TEXT SECTION ::
▼

The climb out of Grosmont was stiff but at the top we were rewarded with our first sight since St Bees of the sea, this time the North Sea. However, we still had twelves miles to walk even though we saw a sign saying, "Whitby 7 miles" - almost tempted to walk there and catch the bus to RHB but no, we can't cheat now. The guide book caused some confusion for the next section - but soon back on track. The walk through Littlebeck Wood was pretty - Falling Foss and the Hermitage. then we were onto the open moors - extremely boggy - like walking over a sodden sponge full of very dirty, muddy, smelly water. We had to carefully pick our way through the quagmire but still went in up to the ankles. The walk through the caravan park was a strange contrast to the rest of the day - neatly manicured lawns, smart gravel paths, decking and shiny luxury caravans with net curtains. We trudged through looking sweaty, muddy and slightly dishevelled whilst I imagined behind the net curtains caravanners put the kettle on, opened a packet of custard creams and watched 'Cash in the attic' on portable televisions.

Now we were on the coast and following the cliffs down into RHB. This section was very busy - lots of people out for a stroll in the sunshine. We were in a hurry and soon overtook the crowds - I've never walked so fast as I did that last section. I think it was combination of half a Mars Bar, a swig of Lucozade and adrenalin. We walked down the steep street to the sea, dipped our feet in the water, threw our pebble, took photographs and then retired to the Bay Hotel to have a drink and sign the Coast to Coast book. The Leicester Duo arrived very shortly afterwards and we sat outside in the sunshine to await the other Coast to Coasters in our bubble to arrive. As they did we clapped and cheered - much to their embarrassment and. I think, delight. The two doctors arrived next with their dog, Murph. Then a family of four who we'd seen a couple of times towards the end of the walk, then another couple and finally the Liverpool boys still carrying all their gear. We all sat outside the pub, drank beer and talked about the walk - it was a lovely, special moment. By seven o'clock everyone was making a move for showers, accommodation and dinner. We all said our goodbyes and congratulated each other once again

So ended our epic journey across the great, awe-inspiring, rugged expanse of Northern England. Our journey from sea to sea was complete. I almost wanted to go back and do it all again - well, maybe next year.

▲

SET EXERCISE A ::
In the coast-to-coast walk account, where did the walkers go for a drink and to sign the Coast to Coast book?
SET EXERCISE B ::
Carry on the coast-to-coast walk account from its last sentence.
The material has no role in this work.

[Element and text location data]

▼

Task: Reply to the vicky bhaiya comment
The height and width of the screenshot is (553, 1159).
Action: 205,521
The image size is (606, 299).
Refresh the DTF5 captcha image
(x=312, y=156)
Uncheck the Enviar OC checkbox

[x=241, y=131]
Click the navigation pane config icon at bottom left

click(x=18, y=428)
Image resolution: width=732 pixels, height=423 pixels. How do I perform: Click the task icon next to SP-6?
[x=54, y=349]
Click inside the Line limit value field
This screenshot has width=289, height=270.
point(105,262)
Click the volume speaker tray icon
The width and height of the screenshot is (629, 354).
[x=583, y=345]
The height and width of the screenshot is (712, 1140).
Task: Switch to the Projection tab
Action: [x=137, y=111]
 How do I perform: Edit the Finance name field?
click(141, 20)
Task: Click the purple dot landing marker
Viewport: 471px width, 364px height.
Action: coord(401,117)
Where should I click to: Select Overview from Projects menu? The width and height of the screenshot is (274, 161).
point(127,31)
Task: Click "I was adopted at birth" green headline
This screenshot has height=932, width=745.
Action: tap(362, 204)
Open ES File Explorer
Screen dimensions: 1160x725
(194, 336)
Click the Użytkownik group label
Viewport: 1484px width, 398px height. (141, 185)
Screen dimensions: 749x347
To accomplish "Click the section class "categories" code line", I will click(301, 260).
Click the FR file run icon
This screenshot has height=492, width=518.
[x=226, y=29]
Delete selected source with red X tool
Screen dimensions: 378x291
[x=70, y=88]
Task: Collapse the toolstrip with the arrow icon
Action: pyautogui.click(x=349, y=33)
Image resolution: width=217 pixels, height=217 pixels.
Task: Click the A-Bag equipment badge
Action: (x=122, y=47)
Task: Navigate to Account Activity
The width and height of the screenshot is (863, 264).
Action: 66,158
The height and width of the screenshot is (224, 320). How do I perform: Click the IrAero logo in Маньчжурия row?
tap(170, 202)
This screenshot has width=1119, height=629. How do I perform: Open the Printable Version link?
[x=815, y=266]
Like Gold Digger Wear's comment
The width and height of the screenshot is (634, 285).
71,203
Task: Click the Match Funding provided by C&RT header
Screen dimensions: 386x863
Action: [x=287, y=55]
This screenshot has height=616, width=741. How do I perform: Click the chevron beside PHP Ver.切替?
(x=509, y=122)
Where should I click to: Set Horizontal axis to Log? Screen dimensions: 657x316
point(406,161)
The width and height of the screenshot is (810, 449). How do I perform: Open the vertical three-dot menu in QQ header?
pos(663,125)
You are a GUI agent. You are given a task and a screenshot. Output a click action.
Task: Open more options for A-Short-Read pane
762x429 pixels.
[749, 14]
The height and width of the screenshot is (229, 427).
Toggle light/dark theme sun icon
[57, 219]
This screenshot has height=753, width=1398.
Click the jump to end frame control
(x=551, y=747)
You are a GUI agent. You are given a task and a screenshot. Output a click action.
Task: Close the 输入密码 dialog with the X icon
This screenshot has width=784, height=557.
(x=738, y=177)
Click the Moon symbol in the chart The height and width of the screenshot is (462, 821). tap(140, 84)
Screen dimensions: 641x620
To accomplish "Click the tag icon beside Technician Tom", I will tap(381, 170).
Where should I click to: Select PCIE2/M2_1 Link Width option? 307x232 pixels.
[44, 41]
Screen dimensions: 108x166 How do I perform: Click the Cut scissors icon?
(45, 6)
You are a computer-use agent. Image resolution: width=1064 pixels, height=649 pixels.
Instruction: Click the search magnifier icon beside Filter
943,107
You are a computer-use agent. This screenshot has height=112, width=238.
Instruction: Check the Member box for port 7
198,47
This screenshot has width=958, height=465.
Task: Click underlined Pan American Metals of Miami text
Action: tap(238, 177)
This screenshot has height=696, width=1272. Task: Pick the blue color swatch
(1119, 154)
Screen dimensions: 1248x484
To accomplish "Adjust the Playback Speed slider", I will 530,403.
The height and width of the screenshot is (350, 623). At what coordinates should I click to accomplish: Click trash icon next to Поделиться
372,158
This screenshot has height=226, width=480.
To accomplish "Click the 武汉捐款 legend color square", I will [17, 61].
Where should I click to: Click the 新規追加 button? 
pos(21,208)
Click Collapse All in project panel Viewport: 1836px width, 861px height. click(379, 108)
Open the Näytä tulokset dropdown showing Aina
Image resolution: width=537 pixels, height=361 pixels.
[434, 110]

▲

EXPECTED ANSWER A ::
The Bay Hotel.

EXPECTED ANSWER B ::
Monday, 13 August 2007

Day Thirteen: Blakey Ridge to Egton Bridge

Date: Thursday 26th July 2007
Mileage: 13 1/2 miles
Weather: Low cloud, windy. Rain later

We were on the road by 9.45 and we covered the route today very quickly. We had lunch at the Arncliffe Arms in Glaisdale - scrummy food. We met up with the Leicester Duo and the chap was suffering with a sore, sun burnt leg which looked very painful. I suggested that he might need someone to look at it and just as I said this two other Coast to Coasters walked in who just happened to be doctors (we'd seen them the previous evening in the Lion Inn). They had a look and in their professional opinion he wouldn't need to amputate his leg.....just yet. Today we also met up with the three boys from Liverpool who are camping along the whole route AND carrying all their kit - no baggage carriers for them - heroes. And we saw a lady who's walking alone who we hadn't seen since day three and she's still marching on. Everyone seems to have concertinaed together for these last few days - we have a bubble of coast to coasters.

We left the B&B this morning in thick cloud - again. So no views for us for the first couple of hours of walking over the moors. It was very quiet and eerie. This part of the route was punctuated by strange ancient boundary stones and markers - Fat Betty, Ralph Cross - it all added up to an atmospheric journey - very Sherlock Holmes and the Hounds of the Baskervilles. We also walked along Great Fry Up Lane - a reminder of all the bacon, sausage, black pudding, etc, etc we have eaten on this trip .I don't think I ever want to eat another 'Full English'.

The clouds gradually lifted and we walked along the banks of the River Esk which was picturesque but very muddy. We arrived in Egton Bridge at three o'clock and stayed at the Postgate Inn. Exceptional food, disappointing room and very expensive. Stedman waxed lyrical about the delights of Egton Bridge so that is why I chose to stay there. Next time I would walk the extra mile and half and stay in Grosmont...near the steam trains.

Saturday, 11 August 2007

Day Twelve: Osmotherly to Blakey Ridge

Date: Wednesday 25th July 2007
Mileage: 21 miles
Weather: Rain to start then overcast and windy later

We met two interesting characters in the bus shelter at Osmotherly as we were leaving this morning. Within five minutes of leaving the B&B the rain started so we quickly nipped into the shelter to put on our waterproofs. The chaps looked liked knights of the road and we chatted about our trek and walks which they had done. Today they were catching the bus as they didn't like the look of the weather - a bus sounds tempting. I glanced at the timetable and there was a bus to Lord Stone's Cafe - 6 miles down the trail - as if!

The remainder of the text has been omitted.